_Exercise instructions_: Identify all lines in the data containing the string "screenshot". Copy them out.

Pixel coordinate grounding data
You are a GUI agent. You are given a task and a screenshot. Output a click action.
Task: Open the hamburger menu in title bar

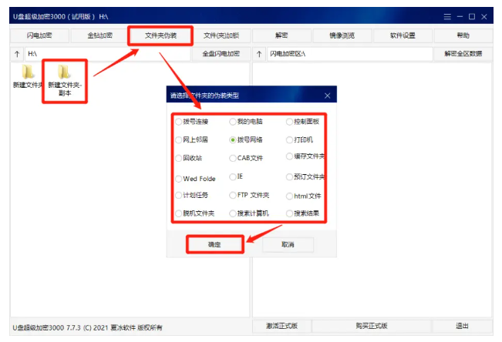(x=447, y=16)

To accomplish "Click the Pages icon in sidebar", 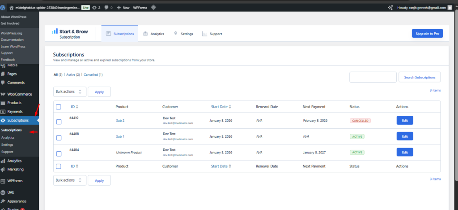I will point(3,74).
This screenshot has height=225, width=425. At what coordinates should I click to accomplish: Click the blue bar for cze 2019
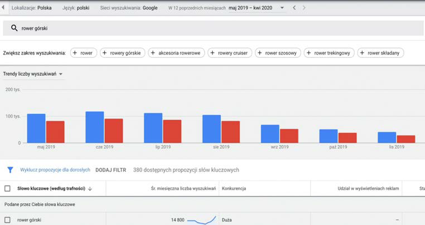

_Your response_:
You are a GUI agent. You are given a task and a screenshot. Output a click action.
This screenshot has height=225, width=425. At what coordinates should I click to accomplish: Click the blue bar for cze 2019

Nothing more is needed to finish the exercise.